▶ _WORK REQUIRED_
Search the listing below, and show each line that includes the word "above".

▶ _TASK DATA_
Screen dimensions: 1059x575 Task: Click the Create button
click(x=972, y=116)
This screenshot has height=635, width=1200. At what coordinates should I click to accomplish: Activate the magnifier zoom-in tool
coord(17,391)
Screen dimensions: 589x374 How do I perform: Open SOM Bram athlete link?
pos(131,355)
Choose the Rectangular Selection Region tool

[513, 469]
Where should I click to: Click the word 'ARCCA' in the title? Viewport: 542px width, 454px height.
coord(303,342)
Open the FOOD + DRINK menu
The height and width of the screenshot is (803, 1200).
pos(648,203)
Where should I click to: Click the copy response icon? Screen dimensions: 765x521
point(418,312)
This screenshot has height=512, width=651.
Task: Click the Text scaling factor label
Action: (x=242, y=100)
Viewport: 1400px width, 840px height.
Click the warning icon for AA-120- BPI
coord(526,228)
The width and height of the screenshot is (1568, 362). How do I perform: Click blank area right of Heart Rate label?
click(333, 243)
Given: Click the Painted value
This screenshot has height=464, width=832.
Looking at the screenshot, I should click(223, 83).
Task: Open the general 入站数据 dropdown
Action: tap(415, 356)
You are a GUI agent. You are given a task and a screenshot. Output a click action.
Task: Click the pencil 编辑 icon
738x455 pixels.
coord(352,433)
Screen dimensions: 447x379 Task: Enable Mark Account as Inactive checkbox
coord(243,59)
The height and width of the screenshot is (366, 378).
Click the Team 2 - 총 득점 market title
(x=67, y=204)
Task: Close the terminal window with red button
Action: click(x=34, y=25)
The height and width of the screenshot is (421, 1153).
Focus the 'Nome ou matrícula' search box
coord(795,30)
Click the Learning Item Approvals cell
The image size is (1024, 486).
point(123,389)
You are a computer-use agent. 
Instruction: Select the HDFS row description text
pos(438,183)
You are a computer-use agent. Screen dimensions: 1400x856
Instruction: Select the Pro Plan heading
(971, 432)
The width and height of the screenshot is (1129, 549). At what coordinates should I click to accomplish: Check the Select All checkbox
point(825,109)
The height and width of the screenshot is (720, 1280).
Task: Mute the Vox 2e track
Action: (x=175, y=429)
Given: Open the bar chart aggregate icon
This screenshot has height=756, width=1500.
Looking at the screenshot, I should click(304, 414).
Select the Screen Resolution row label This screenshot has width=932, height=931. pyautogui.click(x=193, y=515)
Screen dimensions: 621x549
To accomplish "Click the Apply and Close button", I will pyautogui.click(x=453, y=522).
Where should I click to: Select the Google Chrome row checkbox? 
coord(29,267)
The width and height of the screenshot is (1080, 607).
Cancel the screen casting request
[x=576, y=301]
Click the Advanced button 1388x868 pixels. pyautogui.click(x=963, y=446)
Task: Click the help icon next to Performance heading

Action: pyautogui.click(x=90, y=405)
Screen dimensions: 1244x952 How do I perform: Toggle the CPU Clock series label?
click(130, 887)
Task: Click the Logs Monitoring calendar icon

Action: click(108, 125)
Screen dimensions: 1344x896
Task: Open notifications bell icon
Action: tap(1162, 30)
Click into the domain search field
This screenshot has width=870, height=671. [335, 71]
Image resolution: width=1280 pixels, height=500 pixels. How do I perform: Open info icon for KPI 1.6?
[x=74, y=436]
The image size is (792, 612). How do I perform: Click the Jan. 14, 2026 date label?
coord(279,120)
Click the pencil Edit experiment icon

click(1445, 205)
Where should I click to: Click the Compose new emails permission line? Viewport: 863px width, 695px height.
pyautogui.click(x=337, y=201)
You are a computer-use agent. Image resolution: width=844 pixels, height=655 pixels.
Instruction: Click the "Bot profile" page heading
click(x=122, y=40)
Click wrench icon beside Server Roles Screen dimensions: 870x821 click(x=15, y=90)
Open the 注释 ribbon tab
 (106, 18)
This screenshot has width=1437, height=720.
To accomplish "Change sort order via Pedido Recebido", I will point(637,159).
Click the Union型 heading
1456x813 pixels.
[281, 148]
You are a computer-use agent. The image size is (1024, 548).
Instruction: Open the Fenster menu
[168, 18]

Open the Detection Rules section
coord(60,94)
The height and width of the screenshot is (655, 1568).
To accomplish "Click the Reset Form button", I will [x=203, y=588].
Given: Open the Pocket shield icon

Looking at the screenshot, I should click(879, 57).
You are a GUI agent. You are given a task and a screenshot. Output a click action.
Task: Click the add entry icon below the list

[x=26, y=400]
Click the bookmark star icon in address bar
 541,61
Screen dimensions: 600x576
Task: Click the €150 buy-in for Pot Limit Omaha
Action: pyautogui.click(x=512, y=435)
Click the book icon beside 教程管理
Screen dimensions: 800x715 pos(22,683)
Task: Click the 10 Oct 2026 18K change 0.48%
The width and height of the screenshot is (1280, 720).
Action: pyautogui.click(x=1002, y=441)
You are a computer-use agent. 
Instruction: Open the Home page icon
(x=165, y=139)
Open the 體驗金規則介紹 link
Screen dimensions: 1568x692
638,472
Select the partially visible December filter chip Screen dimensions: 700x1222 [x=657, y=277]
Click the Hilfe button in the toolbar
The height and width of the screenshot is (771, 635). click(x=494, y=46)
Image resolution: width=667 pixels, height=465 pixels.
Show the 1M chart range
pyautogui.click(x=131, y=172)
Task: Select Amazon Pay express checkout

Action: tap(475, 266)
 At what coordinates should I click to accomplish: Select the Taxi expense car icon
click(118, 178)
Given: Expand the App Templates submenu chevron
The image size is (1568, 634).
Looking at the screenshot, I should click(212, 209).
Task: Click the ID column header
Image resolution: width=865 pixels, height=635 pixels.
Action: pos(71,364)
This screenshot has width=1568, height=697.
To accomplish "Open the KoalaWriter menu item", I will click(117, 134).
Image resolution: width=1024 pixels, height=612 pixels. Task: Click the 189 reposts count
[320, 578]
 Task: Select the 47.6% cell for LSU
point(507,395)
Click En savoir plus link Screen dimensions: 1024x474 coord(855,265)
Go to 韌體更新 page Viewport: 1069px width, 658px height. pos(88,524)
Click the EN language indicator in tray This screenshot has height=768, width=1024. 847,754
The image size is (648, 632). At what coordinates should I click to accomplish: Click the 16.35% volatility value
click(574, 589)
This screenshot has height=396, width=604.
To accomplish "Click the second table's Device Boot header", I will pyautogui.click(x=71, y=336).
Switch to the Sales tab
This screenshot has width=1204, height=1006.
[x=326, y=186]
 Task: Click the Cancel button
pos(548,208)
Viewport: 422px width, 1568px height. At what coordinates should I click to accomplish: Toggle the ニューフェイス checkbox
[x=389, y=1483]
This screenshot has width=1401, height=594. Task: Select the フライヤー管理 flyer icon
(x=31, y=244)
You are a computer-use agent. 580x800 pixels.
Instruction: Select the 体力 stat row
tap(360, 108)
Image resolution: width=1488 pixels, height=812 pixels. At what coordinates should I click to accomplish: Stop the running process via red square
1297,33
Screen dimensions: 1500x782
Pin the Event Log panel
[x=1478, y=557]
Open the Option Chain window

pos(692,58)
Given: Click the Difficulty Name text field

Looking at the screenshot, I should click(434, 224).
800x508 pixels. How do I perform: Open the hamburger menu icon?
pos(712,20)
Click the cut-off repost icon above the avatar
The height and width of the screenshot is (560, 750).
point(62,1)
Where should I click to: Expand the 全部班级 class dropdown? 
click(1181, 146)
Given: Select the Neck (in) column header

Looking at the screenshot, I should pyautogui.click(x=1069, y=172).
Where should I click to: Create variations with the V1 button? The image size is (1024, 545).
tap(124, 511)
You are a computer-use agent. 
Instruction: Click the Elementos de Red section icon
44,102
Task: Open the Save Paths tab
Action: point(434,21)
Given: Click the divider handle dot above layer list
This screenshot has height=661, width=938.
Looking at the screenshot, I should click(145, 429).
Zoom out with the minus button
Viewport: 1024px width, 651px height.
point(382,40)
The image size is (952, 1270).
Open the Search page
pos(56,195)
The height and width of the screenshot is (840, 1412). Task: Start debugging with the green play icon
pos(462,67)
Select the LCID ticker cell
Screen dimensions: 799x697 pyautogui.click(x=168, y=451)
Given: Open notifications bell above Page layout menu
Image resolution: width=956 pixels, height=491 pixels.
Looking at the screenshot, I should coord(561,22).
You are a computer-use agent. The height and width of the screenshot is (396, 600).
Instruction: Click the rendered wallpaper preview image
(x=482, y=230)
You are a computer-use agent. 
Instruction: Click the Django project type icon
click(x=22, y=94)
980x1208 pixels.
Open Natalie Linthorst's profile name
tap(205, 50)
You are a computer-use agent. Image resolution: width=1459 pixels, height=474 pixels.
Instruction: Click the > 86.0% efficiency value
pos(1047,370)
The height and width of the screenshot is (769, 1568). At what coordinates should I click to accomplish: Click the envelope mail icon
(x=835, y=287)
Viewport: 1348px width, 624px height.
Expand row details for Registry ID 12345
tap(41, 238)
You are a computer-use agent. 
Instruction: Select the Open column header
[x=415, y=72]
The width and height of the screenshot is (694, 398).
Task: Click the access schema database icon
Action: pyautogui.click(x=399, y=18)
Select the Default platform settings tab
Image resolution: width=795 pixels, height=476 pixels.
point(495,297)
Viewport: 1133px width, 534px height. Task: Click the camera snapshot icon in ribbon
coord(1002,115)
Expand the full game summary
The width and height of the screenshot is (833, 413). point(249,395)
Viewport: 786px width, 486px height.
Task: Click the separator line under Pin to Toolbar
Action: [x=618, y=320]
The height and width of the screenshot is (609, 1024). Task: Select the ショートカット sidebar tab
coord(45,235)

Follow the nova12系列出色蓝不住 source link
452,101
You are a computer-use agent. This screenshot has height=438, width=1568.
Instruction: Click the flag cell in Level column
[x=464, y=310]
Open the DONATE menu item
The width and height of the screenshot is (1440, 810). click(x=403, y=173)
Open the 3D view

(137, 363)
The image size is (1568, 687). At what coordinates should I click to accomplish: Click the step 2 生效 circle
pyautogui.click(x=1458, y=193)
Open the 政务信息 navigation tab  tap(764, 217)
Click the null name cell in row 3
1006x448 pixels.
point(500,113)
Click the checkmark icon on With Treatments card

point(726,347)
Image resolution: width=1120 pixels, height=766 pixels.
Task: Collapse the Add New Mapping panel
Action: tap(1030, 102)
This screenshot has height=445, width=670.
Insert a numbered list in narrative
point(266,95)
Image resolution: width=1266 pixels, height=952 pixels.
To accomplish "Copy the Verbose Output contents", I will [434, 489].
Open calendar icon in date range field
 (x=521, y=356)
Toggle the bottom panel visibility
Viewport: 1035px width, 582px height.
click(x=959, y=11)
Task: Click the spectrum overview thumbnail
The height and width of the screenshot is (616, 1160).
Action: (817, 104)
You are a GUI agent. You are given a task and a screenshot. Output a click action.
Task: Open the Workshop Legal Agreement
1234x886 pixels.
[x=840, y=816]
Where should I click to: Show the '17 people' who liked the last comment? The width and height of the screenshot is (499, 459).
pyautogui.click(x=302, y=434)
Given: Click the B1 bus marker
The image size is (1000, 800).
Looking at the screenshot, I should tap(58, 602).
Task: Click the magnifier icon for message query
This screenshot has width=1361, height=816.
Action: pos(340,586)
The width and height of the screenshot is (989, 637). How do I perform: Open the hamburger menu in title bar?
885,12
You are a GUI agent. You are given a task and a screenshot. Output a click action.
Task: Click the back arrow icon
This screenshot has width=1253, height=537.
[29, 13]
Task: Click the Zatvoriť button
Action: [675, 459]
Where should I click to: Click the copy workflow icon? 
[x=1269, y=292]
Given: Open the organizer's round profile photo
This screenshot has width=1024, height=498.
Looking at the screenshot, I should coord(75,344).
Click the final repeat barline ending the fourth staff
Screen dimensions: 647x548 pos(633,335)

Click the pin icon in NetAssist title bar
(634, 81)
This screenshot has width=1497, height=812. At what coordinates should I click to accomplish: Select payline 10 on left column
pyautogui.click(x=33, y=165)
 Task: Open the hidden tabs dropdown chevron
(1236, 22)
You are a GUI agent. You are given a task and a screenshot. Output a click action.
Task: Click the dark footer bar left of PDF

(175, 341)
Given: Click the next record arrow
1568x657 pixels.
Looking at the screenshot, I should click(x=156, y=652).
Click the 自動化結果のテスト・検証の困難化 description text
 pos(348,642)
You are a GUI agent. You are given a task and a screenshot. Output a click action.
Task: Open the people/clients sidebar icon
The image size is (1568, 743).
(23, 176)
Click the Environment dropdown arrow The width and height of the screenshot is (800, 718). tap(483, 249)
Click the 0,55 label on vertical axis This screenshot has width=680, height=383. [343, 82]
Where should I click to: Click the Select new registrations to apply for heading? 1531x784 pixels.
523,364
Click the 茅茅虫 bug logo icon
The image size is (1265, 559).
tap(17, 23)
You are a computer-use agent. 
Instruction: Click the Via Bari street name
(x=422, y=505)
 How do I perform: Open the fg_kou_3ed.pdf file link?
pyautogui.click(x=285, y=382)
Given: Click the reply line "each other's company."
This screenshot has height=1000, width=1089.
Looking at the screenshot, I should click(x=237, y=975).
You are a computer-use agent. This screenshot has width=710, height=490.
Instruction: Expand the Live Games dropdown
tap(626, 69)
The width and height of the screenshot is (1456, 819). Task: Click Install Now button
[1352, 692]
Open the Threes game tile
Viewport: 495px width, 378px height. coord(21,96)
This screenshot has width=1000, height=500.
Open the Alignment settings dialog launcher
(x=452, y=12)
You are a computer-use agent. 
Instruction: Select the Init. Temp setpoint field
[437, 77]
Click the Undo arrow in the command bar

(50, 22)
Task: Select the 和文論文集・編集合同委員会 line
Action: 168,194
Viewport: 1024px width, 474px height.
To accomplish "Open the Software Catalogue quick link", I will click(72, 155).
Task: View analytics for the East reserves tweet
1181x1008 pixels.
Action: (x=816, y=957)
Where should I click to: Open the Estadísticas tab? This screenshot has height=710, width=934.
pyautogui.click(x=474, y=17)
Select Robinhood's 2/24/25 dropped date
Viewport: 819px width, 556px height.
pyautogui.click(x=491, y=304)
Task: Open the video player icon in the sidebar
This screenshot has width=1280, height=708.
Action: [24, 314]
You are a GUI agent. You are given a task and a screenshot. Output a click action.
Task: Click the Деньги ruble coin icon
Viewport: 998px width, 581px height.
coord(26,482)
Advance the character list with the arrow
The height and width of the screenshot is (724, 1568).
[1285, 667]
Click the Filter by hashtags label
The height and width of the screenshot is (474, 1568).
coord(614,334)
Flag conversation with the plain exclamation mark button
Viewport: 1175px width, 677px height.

▶ _RESPONSE BELOW_
Click the cut-off repost icon above the avatar
Given: Click the divider handle dot above layer list
Given: Open notifications bell above Page layout menu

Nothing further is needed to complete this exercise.